= ABOUT THIS EXERCISE =
Take the lines from the one containing "1063x617 pixels. At" through the final line below and restate them exactly. Omit the pictures.

(SUPPLIED RECORDS Opens)

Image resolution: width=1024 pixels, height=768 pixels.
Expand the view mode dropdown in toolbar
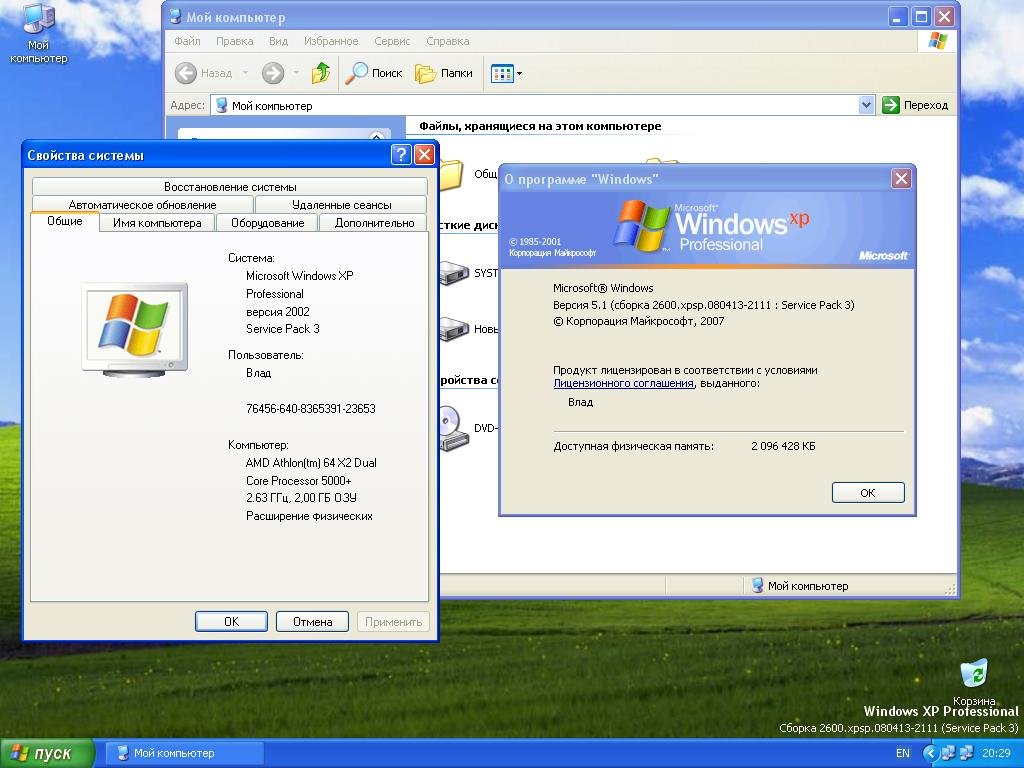pos(519,73)
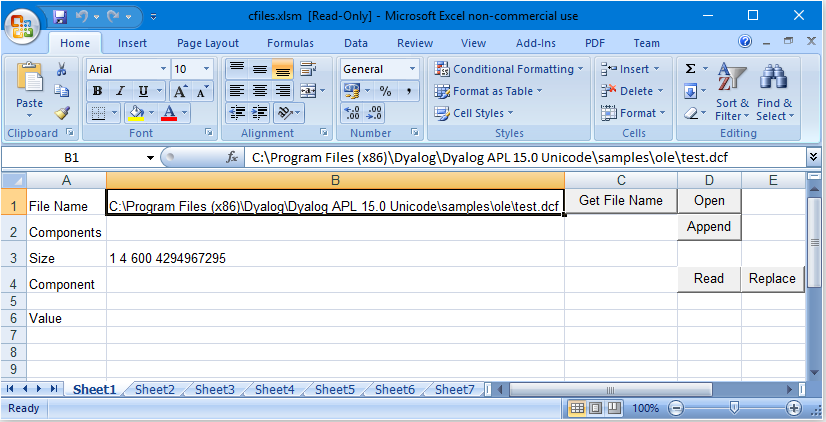826x422 pixels.
Task: Toggle Bottom Align for the cell
Action: [282, 69]
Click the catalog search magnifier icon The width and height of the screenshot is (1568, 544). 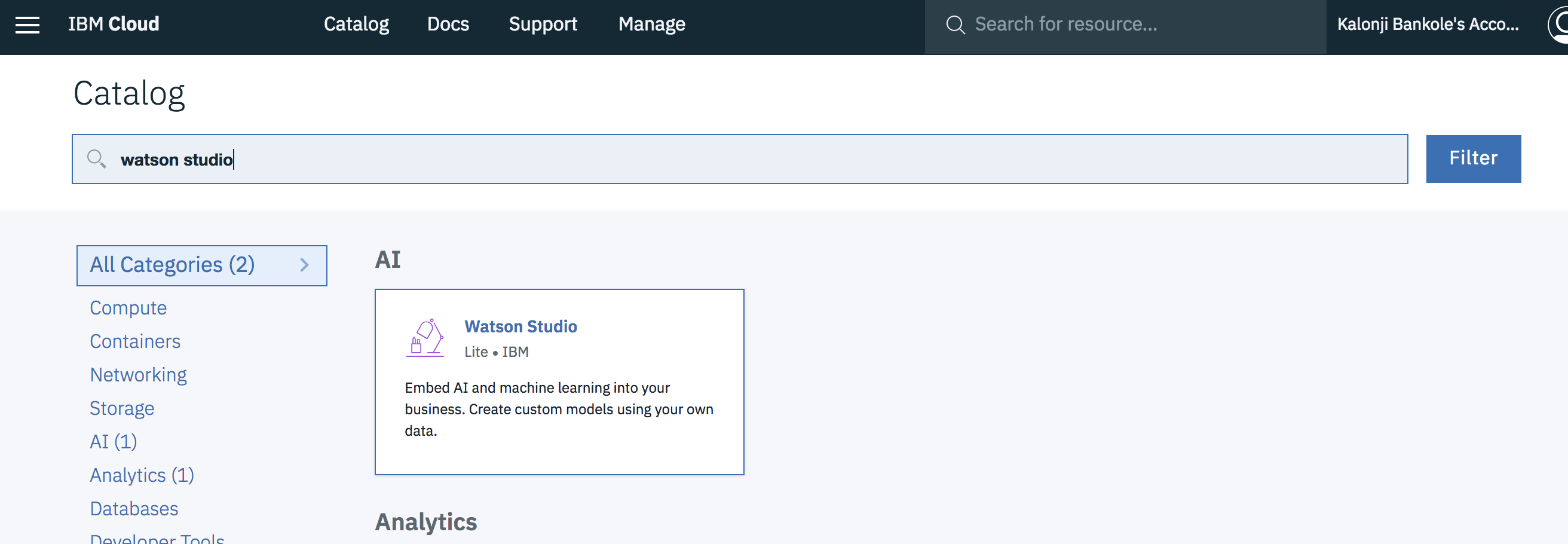tap(96, 159)
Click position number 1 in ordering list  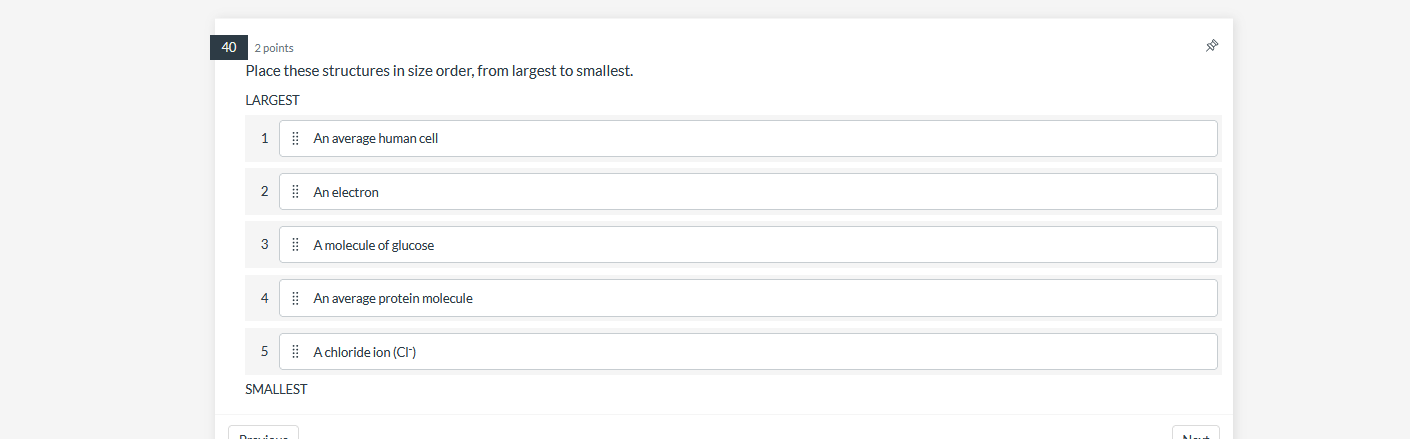click(x=264, y=138)
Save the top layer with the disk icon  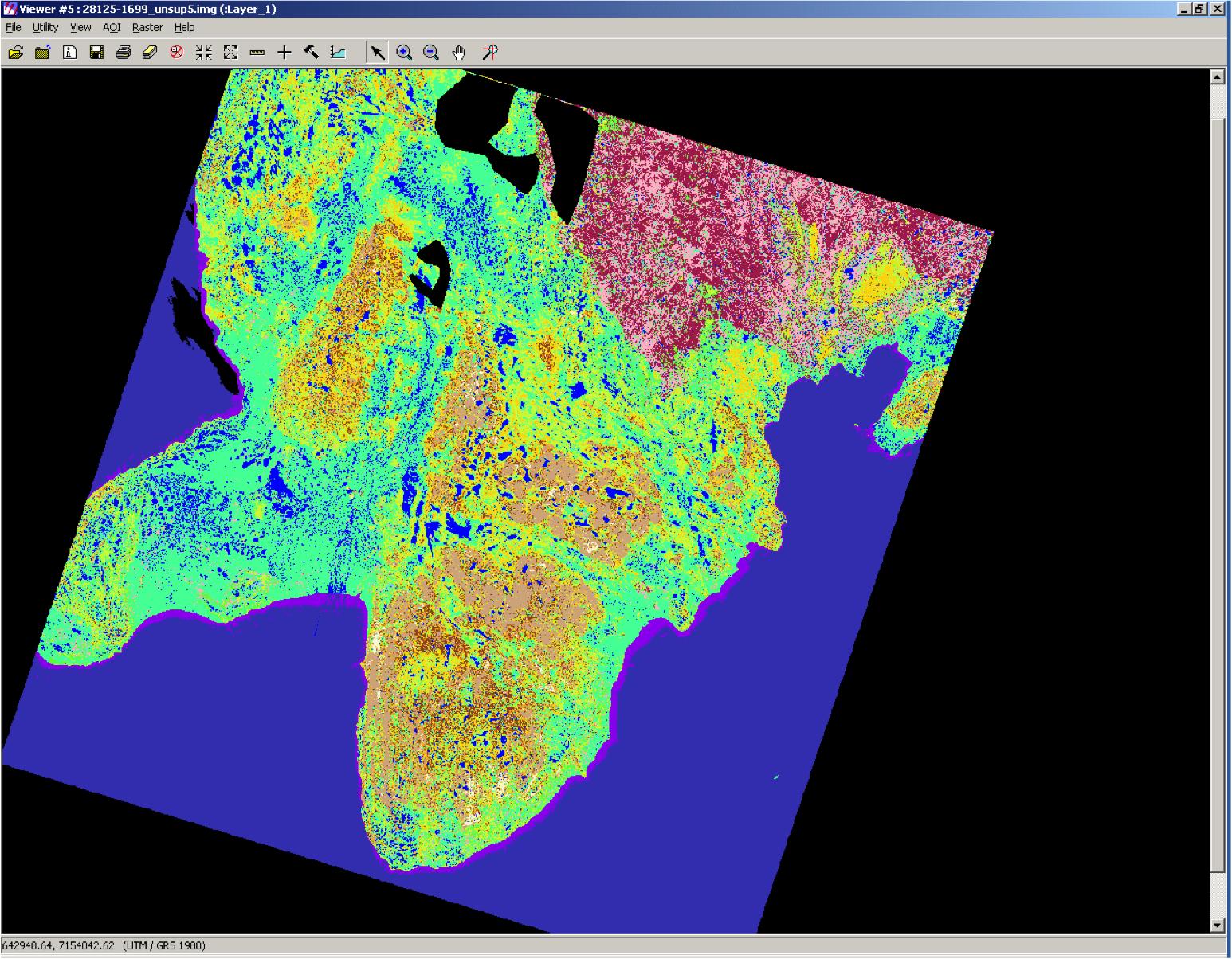[x=96, y=53]
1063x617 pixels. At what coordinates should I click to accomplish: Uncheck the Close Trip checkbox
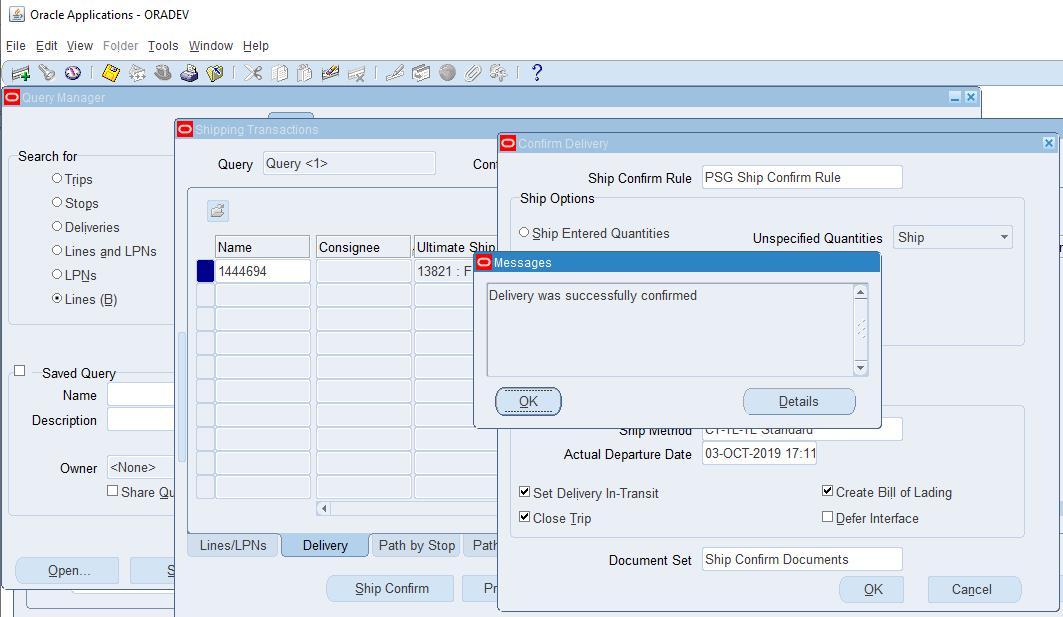tap(523, 518)
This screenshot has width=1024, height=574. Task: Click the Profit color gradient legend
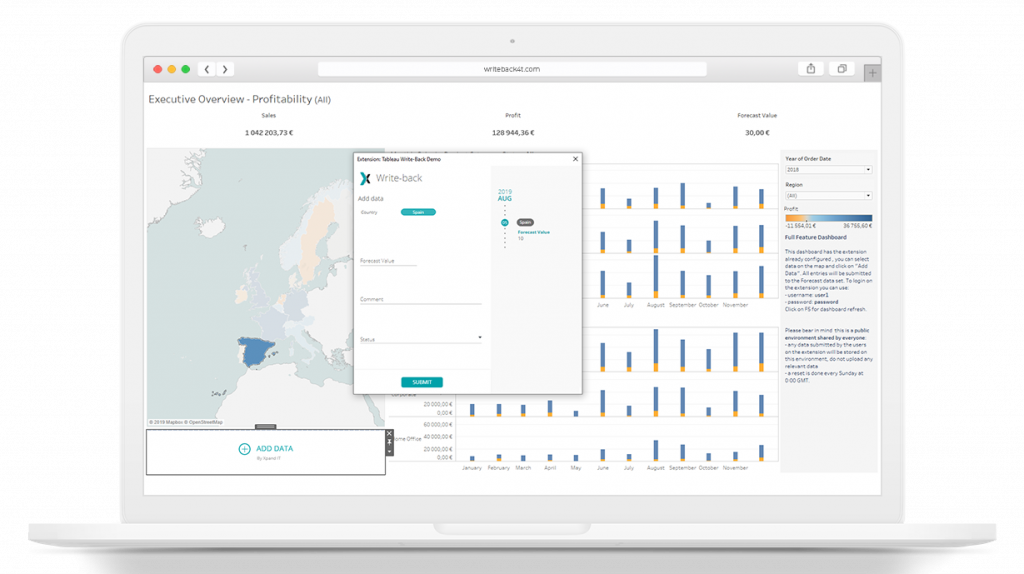[827, 217]
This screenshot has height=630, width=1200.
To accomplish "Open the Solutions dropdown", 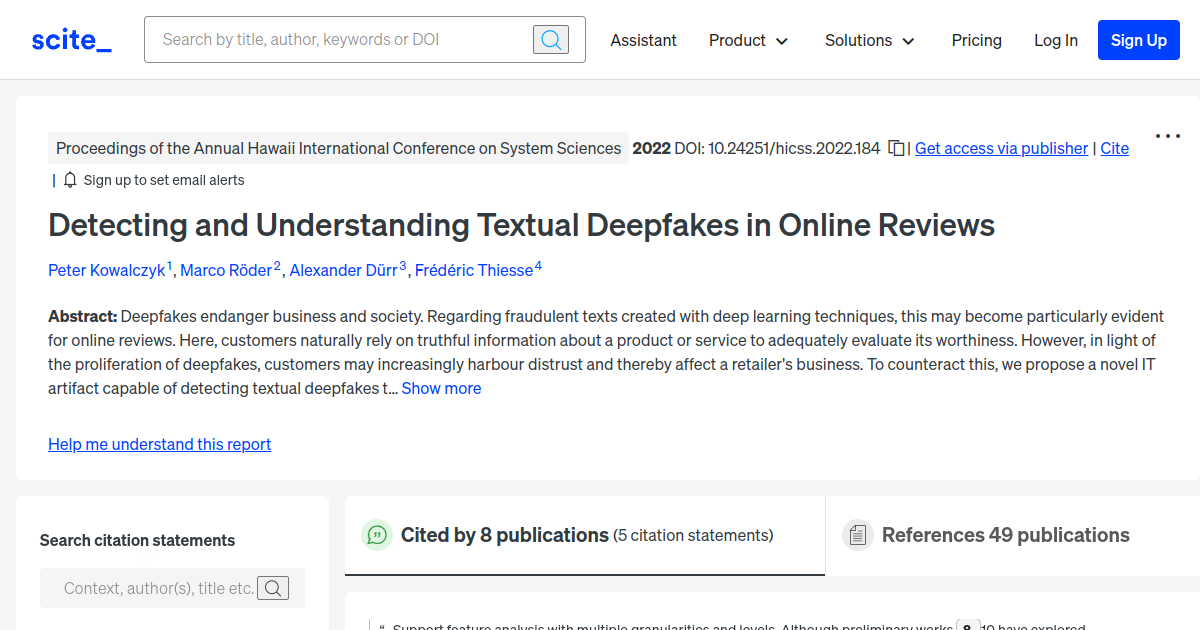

(SUPPLIED RECORDS Closes)

= FINISHED EXERCISE =
1063x617 pixels. At what coordinates should I click to accomplish: Uncheck the Close Trip checkbox
tap(523, 518)
This screenshot has width=1024, height=574. Task: Click the Profit color gradient legend
[827, 217]
This screenshot has height=630, width=1200.
To accomplish "Open the Solutions dropdown", 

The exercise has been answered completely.